En este escenario de optimismo, crece la presión para que Washington ayude a países con problemas de suministro. Estados Unidos administra las vacunas de Pfizer, Moderna y J&J, aunque dispone de millones de dosis de AstraZeneca, que aún no ha sido aprobada por la FDA. El doctor Anthony Fauci, director del Instituto de Alergología y Enfermedades Infecciosas y asesor de referencia para Trump y para Biden, calcula que Estados Unidos podría cubrir sus necesidades sin necesidad de recurrir a las unidades de AstraZeneca. De momento, el Gobierno exportará 2,5 millones de ellas a México y 1,5 millones a Canadá, sus vecinos y socios del acuerdo comercial suscrito en el Tratado del Atlántico Norte.

Biden se ha comprometido a proporcionar apoyo financiero a otras empresas, como la india Biological E, para fabricar más, en un acuerdo anunciado en la cumbre Quad, una reunión virtual para abordar este asunto en la que participaron EE UU, India, Japón y Australia.

La diplomacia de la vacuna no ha ido, de momento, mucho más allá. “Si tenemos superávit, vamos a compartirlo con el resto del mundo”, señaló Biden el pasado marzo. “Primero vamos a asegurarnos de que nos podemos ocupar de los americanos, pero después vamos a intentar ayudar al resto del mundo”, añadió.

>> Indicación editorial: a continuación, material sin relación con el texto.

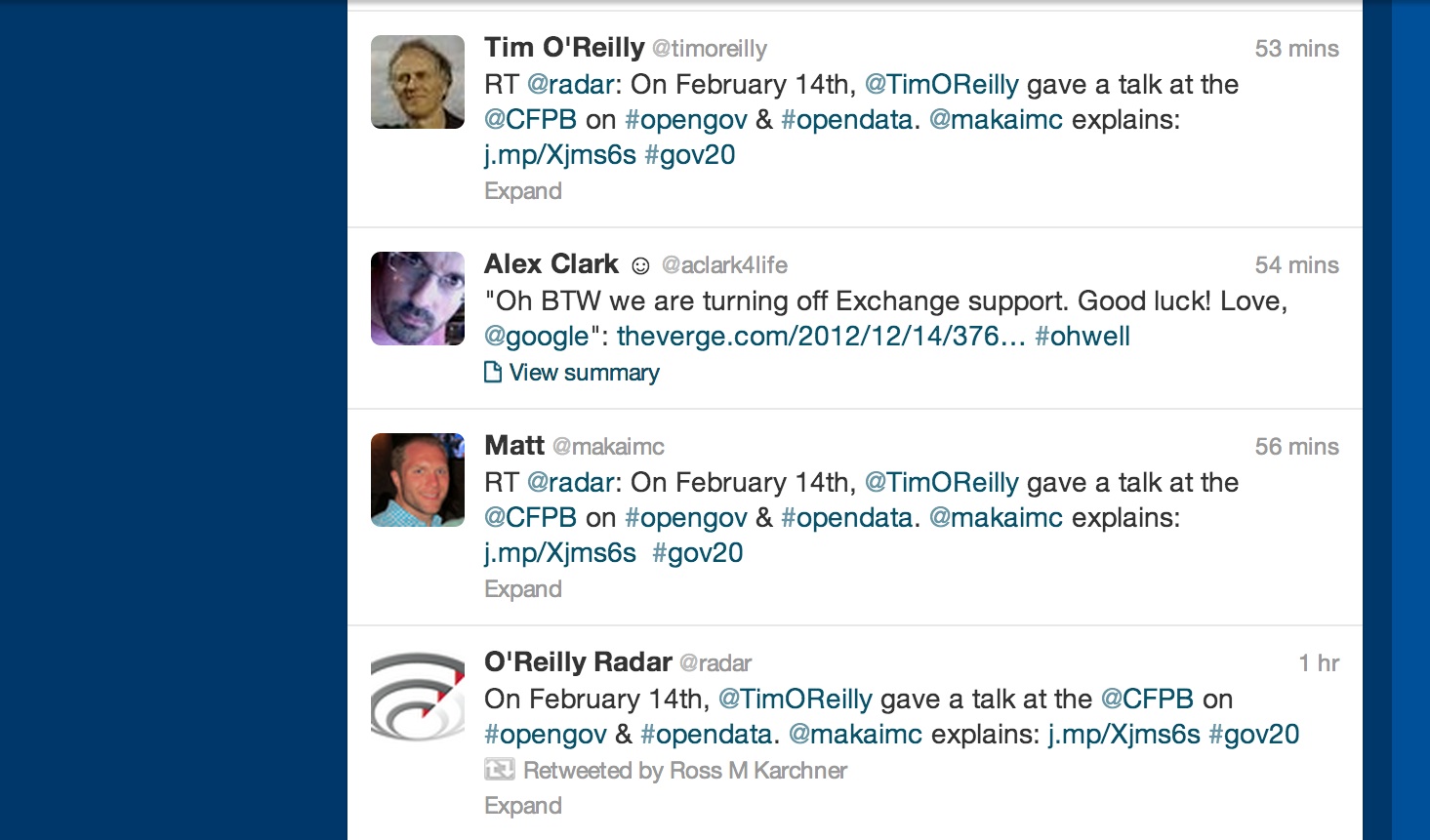Open Matt's profile picture
Viewport: 1430px width, 840px height.
(418, 480)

Con la actual velocidad de crucero, la inmunización de los estadounidenses podría llegar al 90% finales de julio, aunque persisten los riesgos y los desafíos. “Aún nos encontramos con un 20% o 25% de la población reticente a la vacuna, también vemos fallos puntuales en el sistema [como los 15 millones de dosis de J&J arruinados esta semana por un error humano] y estamos suministrando la vacuna en horarios de banco, cuando deberíamos hacerlo en jornadas de 16 y 18 horas. Esta es una carrera contra el virus y sus variantes”, opina el director del grupo de investigación de vacunas de la Clínica Mayo, Gregory Poland, asesor también de varias compañías farmacéuticas. “El otro problema”, añade, “es que cada Estado lo hace de forma diferente. A su juicio, “la idea de ir pasando de fase en fase y de grupo en grupo es atractiva intelectualmente, pero lo que necesitas es cuantas más primeras dosis en los brazos, mejor”.

La fatiga de este largo año de pandemia y restricciones entraña el último peligro. La vacunación no avanza tan rápido como las ganas de normalidad y los contagios han vuelto a subir —a un ritmo de 65.000 casos por día la semana pasada—, cerca del pico del verano pasado, mientras muchos Estados han empezado a relajar las restricciones.